→ **Stated problem**
Print out the rows below word for word, every line unchanged.

→ **Data supplied**
-----

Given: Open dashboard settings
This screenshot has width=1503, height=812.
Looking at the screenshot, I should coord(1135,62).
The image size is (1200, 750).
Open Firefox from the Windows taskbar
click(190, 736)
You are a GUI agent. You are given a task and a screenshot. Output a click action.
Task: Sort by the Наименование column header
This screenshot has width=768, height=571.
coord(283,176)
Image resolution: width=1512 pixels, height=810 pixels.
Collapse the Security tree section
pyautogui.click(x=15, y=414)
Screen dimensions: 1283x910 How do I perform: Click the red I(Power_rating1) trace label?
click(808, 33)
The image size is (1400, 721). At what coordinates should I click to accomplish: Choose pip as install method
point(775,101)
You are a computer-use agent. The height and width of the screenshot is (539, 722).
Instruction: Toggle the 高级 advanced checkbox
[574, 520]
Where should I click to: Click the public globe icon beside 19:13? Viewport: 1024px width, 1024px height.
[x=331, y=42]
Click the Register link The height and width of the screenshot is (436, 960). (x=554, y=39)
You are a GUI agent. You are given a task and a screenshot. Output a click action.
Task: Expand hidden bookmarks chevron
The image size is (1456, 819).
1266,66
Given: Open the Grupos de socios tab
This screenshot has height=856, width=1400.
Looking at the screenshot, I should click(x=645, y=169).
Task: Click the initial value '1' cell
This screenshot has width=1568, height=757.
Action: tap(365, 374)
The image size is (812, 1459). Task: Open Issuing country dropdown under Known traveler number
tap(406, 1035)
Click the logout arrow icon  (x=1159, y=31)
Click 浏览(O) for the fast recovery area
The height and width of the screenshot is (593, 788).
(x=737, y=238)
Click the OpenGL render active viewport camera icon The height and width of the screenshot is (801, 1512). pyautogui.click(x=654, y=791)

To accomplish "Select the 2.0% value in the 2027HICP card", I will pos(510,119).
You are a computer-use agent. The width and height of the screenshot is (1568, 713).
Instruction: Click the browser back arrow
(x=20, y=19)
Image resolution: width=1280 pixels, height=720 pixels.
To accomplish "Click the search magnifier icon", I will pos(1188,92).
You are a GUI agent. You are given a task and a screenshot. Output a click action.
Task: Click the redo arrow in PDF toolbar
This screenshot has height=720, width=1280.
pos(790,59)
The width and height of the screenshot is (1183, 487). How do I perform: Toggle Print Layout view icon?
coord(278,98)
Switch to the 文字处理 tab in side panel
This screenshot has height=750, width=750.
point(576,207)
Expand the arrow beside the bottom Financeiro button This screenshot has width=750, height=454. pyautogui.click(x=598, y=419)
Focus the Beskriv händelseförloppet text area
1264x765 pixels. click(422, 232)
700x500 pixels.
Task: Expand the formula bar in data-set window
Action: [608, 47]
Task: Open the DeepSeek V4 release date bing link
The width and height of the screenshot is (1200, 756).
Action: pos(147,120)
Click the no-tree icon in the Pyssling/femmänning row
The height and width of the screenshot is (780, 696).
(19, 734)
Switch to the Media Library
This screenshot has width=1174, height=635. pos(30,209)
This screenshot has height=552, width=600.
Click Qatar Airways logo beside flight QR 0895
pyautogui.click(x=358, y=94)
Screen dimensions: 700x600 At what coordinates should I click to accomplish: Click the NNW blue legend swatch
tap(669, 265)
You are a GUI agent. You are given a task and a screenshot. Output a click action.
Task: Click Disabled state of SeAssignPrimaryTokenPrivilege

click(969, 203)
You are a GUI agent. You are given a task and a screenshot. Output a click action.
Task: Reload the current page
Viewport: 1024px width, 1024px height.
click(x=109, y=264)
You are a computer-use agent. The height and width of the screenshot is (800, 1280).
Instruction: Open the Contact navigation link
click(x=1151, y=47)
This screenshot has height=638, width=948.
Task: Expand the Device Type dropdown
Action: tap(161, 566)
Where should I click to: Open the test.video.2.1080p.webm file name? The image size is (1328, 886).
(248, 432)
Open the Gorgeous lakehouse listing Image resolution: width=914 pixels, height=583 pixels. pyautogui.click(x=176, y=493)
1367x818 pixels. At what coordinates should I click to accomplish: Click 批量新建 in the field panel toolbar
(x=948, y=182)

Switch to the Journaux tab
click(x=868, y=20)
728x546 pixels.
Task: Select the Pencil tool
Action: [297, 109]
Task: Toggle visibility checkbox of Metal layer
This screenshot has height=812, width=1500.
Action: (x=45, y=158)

-----

→ **Task output**
Given: Open dashboard settings
This screenshot has width=1503, height=812.
Looking at the screenshot, I should coord(1135,62).
The image size is (1200, 750).
Open Firefox from the Windows taskbar
click(190, 736)
You are a GUI agent. You are given a task and a screenshot. Output a click action.
Task: Sort by the Наименование column header
This screenshot has width=768, height=571.
coord(283,176)
Image resolution: width=1512 pixels, height=810 pixels.
Collapse the Security tree section
pyautogui.click(x=15, y=414)
Screen dimensions: 1283x910 How do I perform: Click the red I(Power_rating1) trace label?
click(808, 33)
The image size is (1400, 721). At what coordinates should I click to accomplish: Choose pip as install method
point(775,101)
You are a computer-use agent. The height and width of the screenshot is (539, 722).
Instruction: Toggle the 高级 advanced checkbox
[574, 520]
Where should I click to: Click the public globe icon beside 19:13? Viewport: 1024px width, 1024px height.
[x=331, y=42]
Click the Register link The height and width of the screenshot is (436, 960). (x=554, y=39)
You are a GUI agent. You are given a task and a screenshot. Output a click action.
Task: Expand hidden bookmarks chevron
The image size is (1456, 819).
1266,66
Given: Open the Grupos de socios tab
This screenshot has height=856, width=1400.
Looking at the screenshot, I should click(x=645, y=169).
Task: Click the initial value '1' cell
This screenshot has width=1568, height=757.
Action: tap(365, 374)
The image size is (812, 1459). Task: Open Issuing country dropdown under Known traveler number
tap(406, 1035)
Click the logout arrow icon  (x=1159, y=31)
Click 浏览(O) for the fast recovery area
The height and width of the screenshot is (593, 788).
(x=737, y=238)
Click the OpenGL render active viewport camera icon The height and width of the screenshot is (801, 1512). pyautogui.click(x=654, y=791)

To accomplish "Select the 2.0% value in the 2027HICP card", I will pos(510,119).
You are a computer-use agent. The width and height of the screenshot is (1568, 713).
Instruction: Click the browser back arrow
(x=20, y=19)
Image resolution: width=1280 pixels, height=720 pixels.
To accomplish "Click the search magnifier icon", I will pos(1188,92).
You are a GUI agent. You are given a task and a screenshot. Output a click action.
Task: Click the redo arrow in PDF toolbar
This screenshot has height=720, width=1280.
pos(790,59)
The width and height of the screenshot is (1183, 487). How do I perform: Toggle Print Layout view icon?
coord(278,98)
Switch to the 文字处理 tab in side panel
This screenshot has height=750, width=750.
point(576,207)
Expand the arrow beside the bottom Financeiro button This screenshot has width=750, height=454. pyautogui.click(x=598, y=419)
Focus the Beskriv händelseförloppet text area
1264x765 pixels. click(422, 232)
700x500 pixels.
Task: Expand the formula bar in data-set window
Action: [608, 47]
Task: Open the DeepSeek V4 release date bing link
The width and height of the screenshot is (1200, 756).
Action: pos(147,120)
Click the no-tree icon in the Pyssling/femmänning row
The height and width of the screenshot is (780, 696).
(19, 734)
Switch to the Media Library
This screenshot has width=1174, height=635. pos(30,209)
This screenshot has height=552, width=600.
Click Qatar Airways logo beside flight QR 0895
pyautogui.click(x=358, y=94)
Screen dimensions: 700x600 At what coordinates should I click to accomplish: Click the NNW blue legend swatch
tap(669, 265)
You are a GUI agent. You are given a task and a screenshot. Output a click action.
Task: Click Disabled state of SeAssignPrimaryTokenPrivilege

click(969, 203)
You are a GUI agent. You are given a task and a screenshot. Output a click action.
Task: Reload the current page
Viewport: 1024px width, 1024px height.
click(x=109, y=264)
You are a computer-use agent. The height and width of the screenshot is (800, 1280).
Instruction: Open the Contact navigation link
click(x=1151, y=47)
This screenshot has height=638, width=948.
Task: Expand the Device Type dropdown
Action: tap(161, 566)
Where should I click to: Open the test.video.2.1080p.webm file name? The image size is (1328, 886).
(248, 432)
Open the Gorgeous lakehouse listing Image resolution: width=914 pixels, height=583 pixels. pyautogui.click(x=176, y=493)
1367x818 pixels. At what coordinates should I click to accomplish: Click 批量新建 in the field panel toolbar
(x=948, y=182)

Switch to the Journaux tab
click(x=868, y=20)
728x546 pixels.
Task: Select the Pencil tool
Action: [297, 109]
Task: Toggle visibility checkbox of Metal layer
This screenshot has height=812, width=1500.
Action: (x=45, y=158)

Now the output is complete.